Une opération marketing particulièrement audacieuse
Back Market s’est préparé pendant plus de deux ans avant de lancer cette opération. De plus, pour que le moment soit propice, il faillait attendre un contexte international fort. Cela en raison du fait que l’entreprise opère actuellement dans plus de 16 pays, compte plus de 650 salariés et réalisera en 2022 une grande partie de son volume d’affaires à l’étranger.
Vianney Vaute souligne que « Notre centre de gravité a basculé et cette campagne est aussi une manière de faire parler de nous à l’international ». C’est avec l’aide de l’agence de publicité Marcel que Back Market a pu assurer l’opération « hacking » simultanément à Paris, Londres et Berlin.
D’après l’analyse de Vianney Vaute, « Le plus compliqué pour nous a été de synchroniser les captations dans les trois villes ». Pour éviter toute poursuite, il n’y avait pas d’autres choix à part filmer les scènes depuis l’extérieur des boutiques.
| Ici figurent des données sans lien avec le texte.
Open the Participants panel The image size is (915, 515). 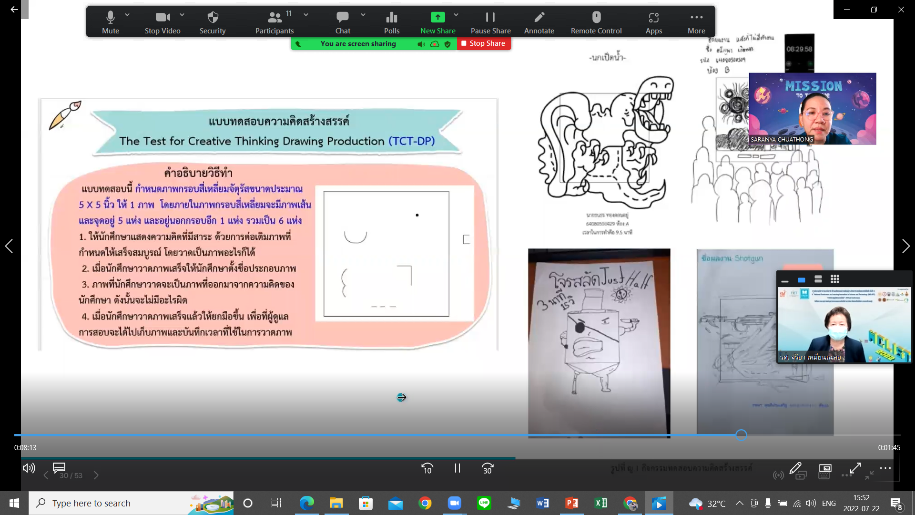275,22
En revanche, des influenceurs mandatés pour l’occasion s’étaient chargé des prises de vue en intérieur. Alors, il y en avait un pour chaque pays. « Notre objectif était de rester dans le cadre de la loi », assure Vianney Vaute.
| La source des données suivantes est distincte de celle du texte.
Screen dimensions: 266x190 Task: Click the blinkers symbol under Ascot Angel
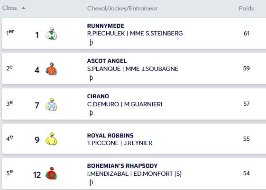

D’ailleurs, aucune réaction venant de Apple n’a été enregistrée. Ce qui prouve que les équipes de Back Market ont bien pris la peine d’écarter tout risque juridique. Il convient tout de même de noter que le leader français du reconditionné n’est aucunement un concurrent pour le géant américain. Le cofondateur de la licorne estime que « Apple gagne de plus en plus d’argent via ses services : le reconditionné est aussi un moyen pour eux de gagner de nouveaux clients ».